Prioritization Of Nonsynonymous Single Nucleotide Variants For Exome Sequencing Studies Via Integrative Learning On Multiple Genomic Data.

作者信息

Wu Mengmeng, Wu Jiaxin, Chen Ting, Jiang Rui

机构信息

MOE Key Laboratory of Bioinformatics; Bioinformatics Division and Center for Synthetic &Systems Biology, TNLIST; Department of Automation, Tsinghua University, Beijing 100084, China.
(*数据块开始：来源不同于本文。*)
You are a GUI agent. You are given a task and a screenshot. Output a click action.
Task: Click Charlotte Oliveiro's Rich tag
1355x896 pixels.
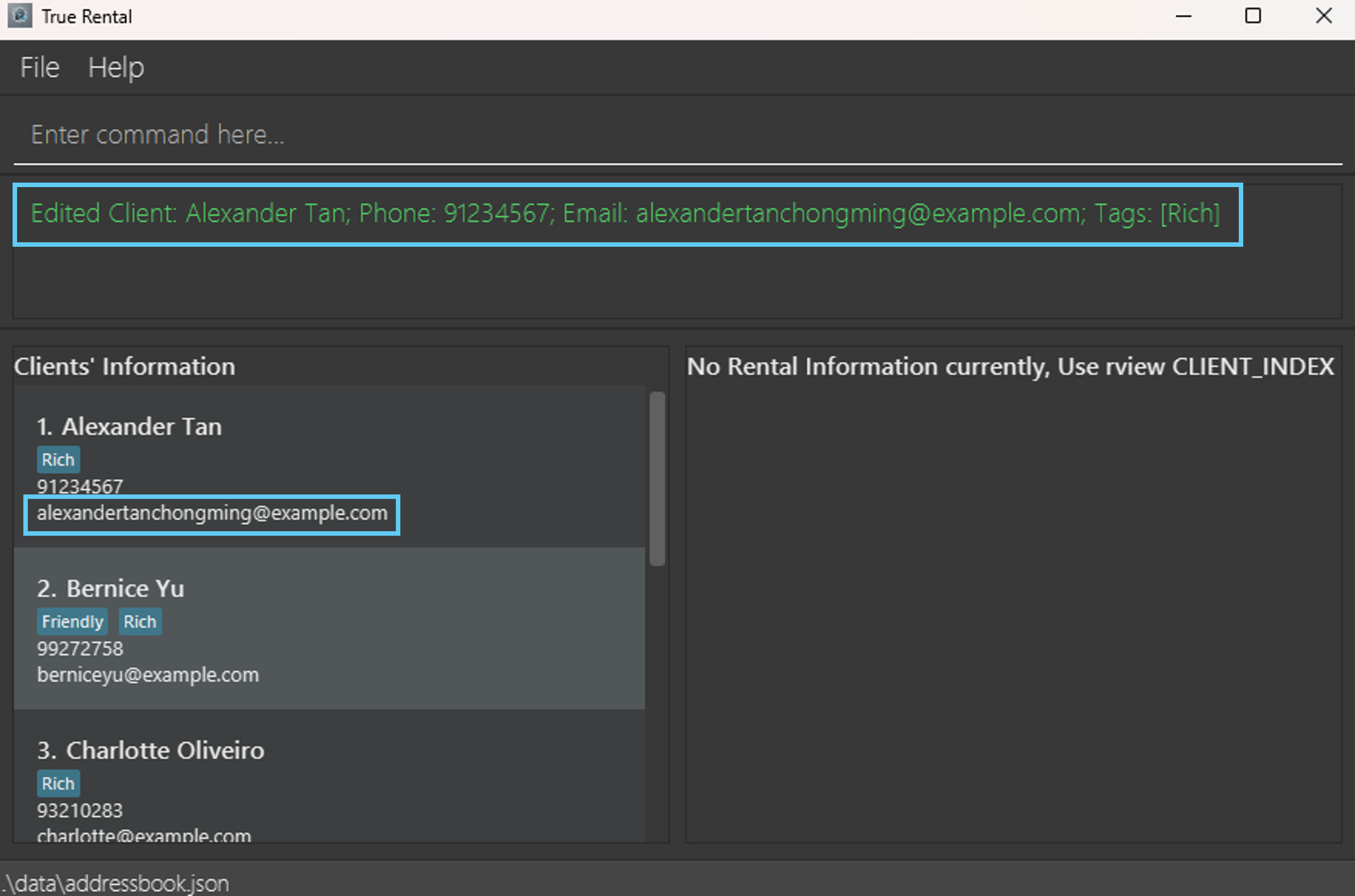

Department of Computer Science, Tsinghua University, China.

出版信息

Sci Rep. 2015 Oct 13;5:14955. doi: 10.1038/srep14955.

DOI:10.1038/srep14955

PMID:26459872

原文链接:https://pmc.ncbi.nlm.nih.gov/articles/PMC4602202/

Abstract

The rapid advancement of next generation sequencing technology has greatly accelerated the progress for understanding human inherited diseases via such innovations as exome sequencing. Nevertheless, the identification of causative variants from sequencing data remains a great challenge. Traditional statistical genetics approaches such as linkage analysis and association studies have limited power in analyzing exome sequencing data, while relying on simply filtration strategies and predicted functional implications of mutations to pinpoint pathogenic variants are prone to produce false positives. To overcome these limitations, we herein propose a supervised learning approach, termed snvForest, to prioritize candidate nonsynonymous single nucleotide variants for a specific type of disease by integrating 11 functional scores at the variant level and 8 association scores at the gene level. We conduct a series of large-scale in silico validation experiments, demonstrating the effectiveness of snvForest across 2,511 diseases of different inheritance styles and the superiority of our approach over two state-of-the-art methods. We further apply snvForest to three real exome sequencing data sets of epileptic encephalophathies and intellectual disability to show the ability of our approach to identify causative de novo mutations for these complex diseases. The online service and standalone software of snvForest are found at http://bioinfo.au.tsinghua.edu.cn/jianglab/snvforest.

摘要

下一代测序技术的快速发展通过外显子组测序等创新极大地加速了人类遗传疾病的研究进程。然而，从测序数据中识别致病变异仍然是一项巨大挑战。传统的统计遗传学方法，如连锁分析和关联研究，在分析外显子组测序数据时能力有限，而仅依靠过滤策略和突变的预测功能影响来确定致病变异则容易产生假阳性。为克服这些局限性，我们在此提出一种监督学习方法，称为snvForest，通过整合变异水平的11个功能评分和基因水平的8个关联评分，对特定类型疾病的候选非同义单核苷酸变异进行优先级排序。我们进行了一系列大规模的计算机模拟验证实验，证明了snvForest在2511种不同遗传方式疾病中的有效性以及我们的方法相对于两种最先进方法的优越性。我们进一步将snvForest应用于三个癫痫性脑病和智力残疾的真实外显子组测序数据集，以展示我们的方法识别这些复杂疾病致病新生突变的能力。snvForest的在线服务和独立软件可在http://bioinfo.au.tsinghua.edu.cn/jianglab/snvforest获取。